* [BRANO DA LEGGERE]
------------------------------
Nell’ordine inseriamo le uova amalgamate, l’olio emulsionato con i 15 grammi di latte rimanenti, la farina setacciata (è bene ricordare che in tutte le nostre ricette è comunque sempre bene unire all’impasto la farina dopo averla setacciata) e a metà impasto il sale.
Io inserirò nell’impasto anche la massa latte/farina lasciata in autolisi da almeno 1h prima.  
Lavoriamo l’impasto tenendo presente che manca ancora una componente solida importante, per cui probabilmente otterremo un impasto piuttosto morbido e probabilmente appiccicoso.
Solo a questo punto aggiungeremo il parmigiano e il pecorino, che sono i formaggi caratteristici di questa ricetta ed impasteremo facendo di nuovo amalgamare il tutto fino a quando il nostro impasto non diventerà liscio ed omogeneo.

Chi ha la macchina del pane può essere agevolato perché può impostare il programma di solo impasto e mettere tutti gli ingredienti senza i formaggi; poi, quando il programma è terminato, può farlo ripartire aggiungendo questi ultimi.
Lo stesso dicasi per chi è fornito di una macchina impastatrice.
Comunque io consiglio anche a chi lavora con la macchina del pane o l’impastatrice, al termine del ciclo di impasto, di lavorarlo un po’ anche con le mani, e alla fine dargli la forma desiderata prima di porlo a lievitare.
Se dovessimo avere un impasto troppo morbido e appiccicoso, magari a causa delle farine adoperate, non aggiungiamone altre quantità, ma insistiamo nel lavorarlo aiutandoci con una paletta che ci servirà per infilarla sotto l’impasto e rigirarlo con insistenza sulla spianatoia fino alla consistenza desiderata; basterà poco tempo.
Per quanto riguarda il dosaggio dei formaggi io ho messo le dosi che personalmente preferisco, con una leggera eccedenza del parmigiano rispetto al pecorino,
ma nulla toglie che, nel rispetto della quantità complessiva, ognuno possa variarne le proporzioni a seconda dei propri gusti, per dare più risalto all’uno o all’altro.
Quello che vorrei raccomandare, se ce ne fosse bisogno, è possibilmente di non risparmiare nella qualità dei formaggi, perchè vale sempre il principio che quello che mettiamo nell’impasto poi sicuramente lo ritroviamo nel risultato finale.
------------------------------
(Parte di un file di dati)
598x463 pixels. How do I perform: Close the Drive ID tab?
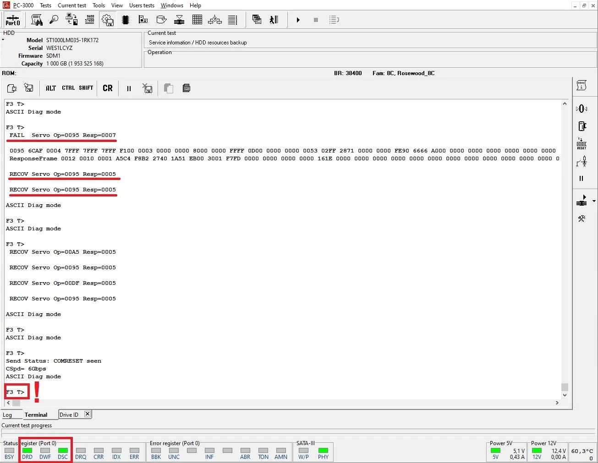click(x=88, y=414)
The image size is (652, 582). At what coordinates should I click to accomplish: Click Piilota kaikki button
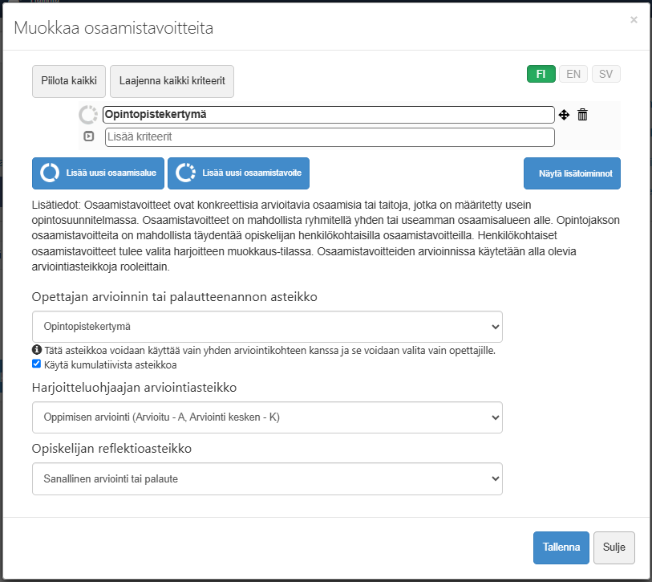point(69,81)
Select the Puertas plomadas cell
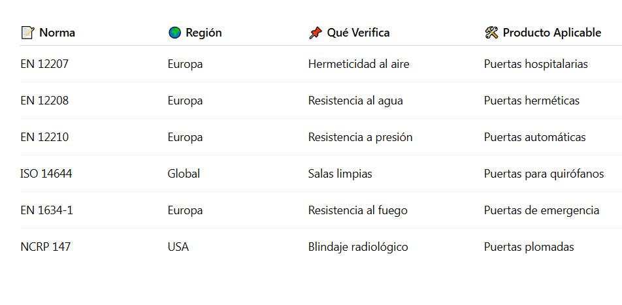Screen dimensions: 622x305 click(x=529, y=247)
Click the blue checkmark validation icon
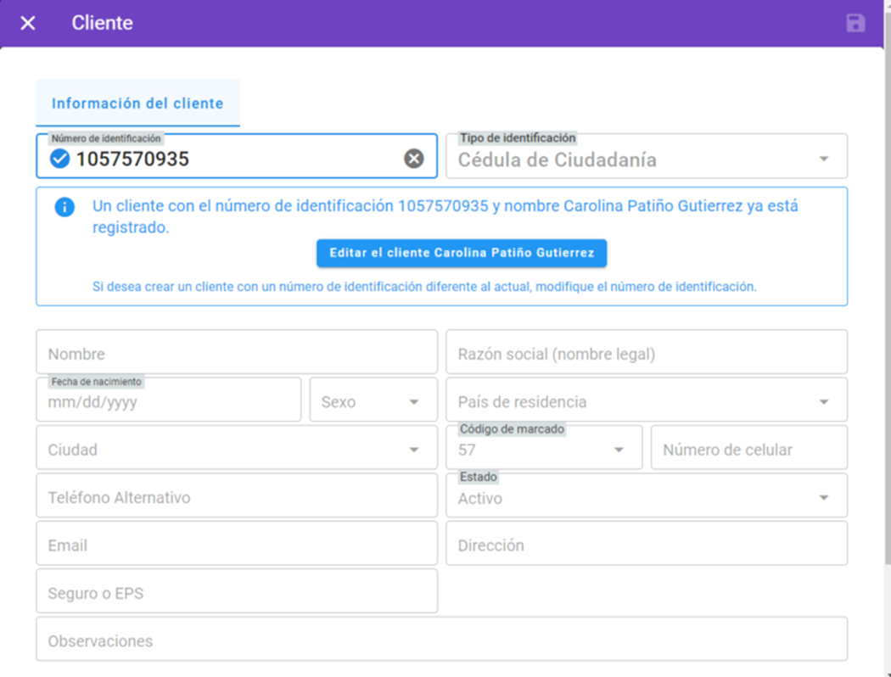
------------------------------
* [DA SVOLGERE] Scrivi il seguito del brano sull'impasto con parmigiano e pecorino, riprendendo subito dopo la sua ultima frase.

* [SOLUZIONE]
Con il nostro impasto formiamo una palla, la poniamo in una ciotola chiusa con pellicola, e la lasciamo riposare per un’ora in ambiente che secondo la solita frase abusata in questa circostanza, deve essere “ tiepido e lontano da correnti d’aria”.
Supponendo un tempo di lavorazione normale di circa un’oretta, (ma ci sarà sicuramente chi saprà fare prima), siamo giunti grosso modo alle 20.
Dopo un’ ora, quindi circa alle 21, riprendiamo il nostro impasto, e accingiamoci a fare per due volte una serie di pieghe di rinforzo, per potenziare il glutine contenuto nell’impasto e facilitare la lievitazione.
Per fare questo mettiamo l’impasto sulla spianatoia, spianiamolo con le mani senza usargli violenza, fino a farlo diventare un rettangolo, e poi facciamo due serie di pieghe a tre in questo modo:
pieghiamo un terzo dell’impasto dal lato più lungo verso il centro; successivamente prendiamo la parte che è rimasta libera e pieghiamola su quella precedente.
Avremo così un altro rettangolo.
Poi facciamo la stessa cosa questa volta con il lato più corto; a questo punto, sempre con delicatezza, arrotondiamo con le mani il nostro pacchetto di impasto con movimenti rotatori (N.C. intende una pirlatura) sulla spianatoia e lasciamo riposare come prima per un’altra ora.

Dopo un’ora, e cioè verso le 22, ripetiamo l’operazione delle pieghe di rinforzo e del riposo.
Alle 23 siamo finalmente pronti per posizionare l’impasto nello stampo.
Dopo aver ripreso l’impasto e averne perfezionato l’arrotondamento con le mani con movimenti circolari sempre nello stesso verso e averlo poi appiattito delicatamente , poniamolo a lievitare nel nostro stampo. Io uso uno stampo per panettoni da un chilogrammo ( residuato dei panettoni di natale e tenuto previdentemente da parte ), con le misure di 17 x 12 centimetri (o 26 x 12, come il mio se fate una porzione e mezza), intendendo diametro di base per altezza.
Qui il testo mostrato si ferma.